What makes a cat qubit worth integrating is its error profile. Cat qubits encode a qubit in the quantum state of a microwave-frequency oscillator, a bosonic mode rather than a discrete two-level system, and the encoding gives them a strong, intrinsic bias against bit-flip errors while phase-flip errors dominate. That asymmetry matters because the dominant error-correction scheme Alice & Bob and most other groups pursuing fault-tolerant quantum computing use, the surface code, is much more efficient when one error type dominates. The architecture's case is laid out in recent arXiv preprints on biased-noise distillation and resource-efficient quantum memory and in a March APS Global Physics Summit program of 12 talks from Alice & Bob covering stabilization, error protection, magic-state preparation, and what the company describes as ultra-low logical error rate validation. The pitch is straightforward: a fault-tolerant machine needs fewer physical qubits to protect one logical qubit than a transmon-based architecture, where a transmon is the superconducting two-level circuit used by most of today's quantum hardware roadmaps.
The mechanism the MoU actually targets is plumbing, not physics. Bull, which supplies HPC systems and integration to European research centers and enterprises, would treat Alice & Bob's processors as a schedulable resource inside the same SLURM-based job scheduler that today hands CPU and GPU slots to scientific workloads. SLURM is the open-source workload manager that decides which job runs next on which supercomputer node; if a cat-qubit processor becomes a "schedulable resource" inside it, a researcher could, in principle, submit a quantum job to the same supercomputer queue that already handles their CPU runs, instead of requesting a separate quantum-specific allocation. The deal covers joint research, product development, and commercialization across European HPC infrastructure according to coverage consistent with the official press release.

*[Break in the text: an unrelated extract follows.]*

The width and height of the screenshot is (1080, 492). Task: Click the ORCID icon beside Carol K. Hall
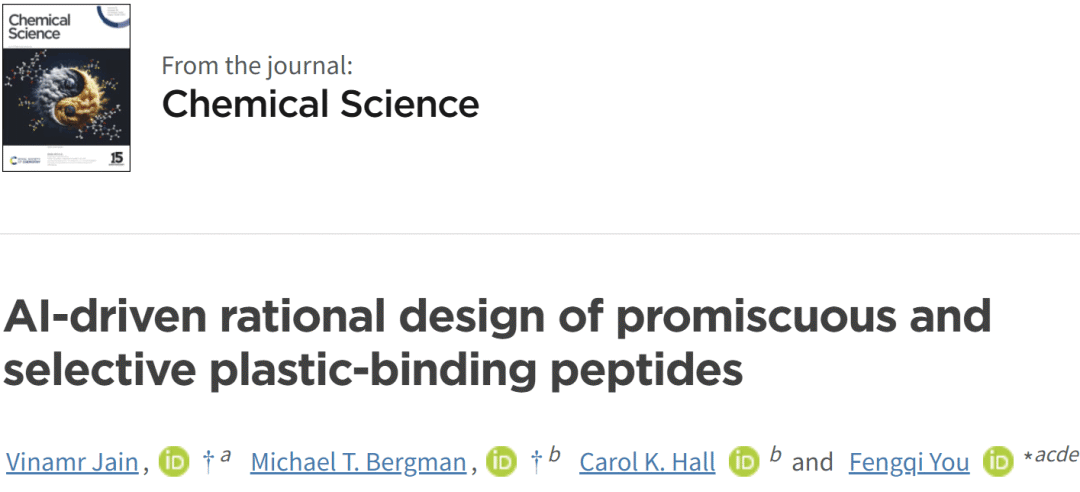pos(745,462)
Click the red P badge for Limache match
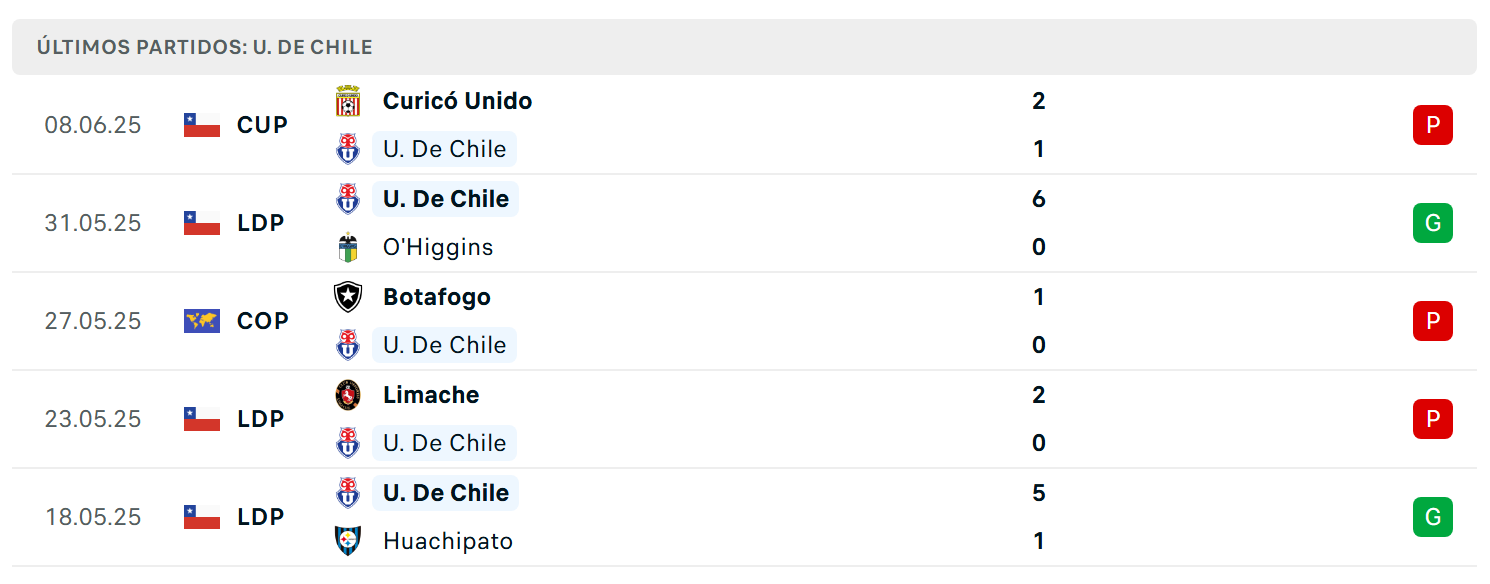Image resolution: width=1490 pixels, height=584 pixels. click(1432, 419)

That is what would actually change for a European HPC user if the integration works. Today, accessing fault-tolerant quantum hardware typically means applying to a separate program, queueing through a vendor portal, and stitching result files back into a classical workflow by hand. A SLURM-integrated cat-qubit resource would let a researcher submit a hybrid job from a familiar supercomputing environment, with the scheduler deciding whether the quantum leg runs on Alice & Bob's hardware or waits for a slot. The job would arrive as one work unit rather than two, and the access path would look like another node on a familiar machine. None of that is what a researcher can do today.
What it is not, yet, is productized. The MoU is non-binding: no announced ship date, no disclosed error rates, no benchmarks, no pricing, no access model, and no pilot site. Independent trade coverage from The Quantum Insider and The Qubit Report repeats the language of the press release without adding independent benchmarks or independent user commitments. "Fault-tolerant" at the scale this MoU implies, running jobs researchers would actually want to run, is still aspirational; the company has demonstrated stabilization and error-protection techniques at small scale, not a full fault-tolerant machine, and the announcement comes from the two parties with the strongest marketing incentive to frame a research collaboration as an infrastructure milestone. Broader quantum hardware tracking places this against competing roadmaps that have not adopted the cat-qubit path.
The watch items are concrete. First, whether Bull names a pilot European HPC site and a timeline for the SLURM integration, since that turns the MoU from a press release into a procurement path. Second, whether Alice & Bob publishes benchmark numbers for a logical qubit: logical error rate, code distance, and number of physical qubits per logical, that an HPC user could compare against transmon- and ion-trap-based competitors. Third, whether any European national supercomputing center signs on as an access point, which would convert the partnership from a vendor-to-vendor arrangement into a user-visible resource.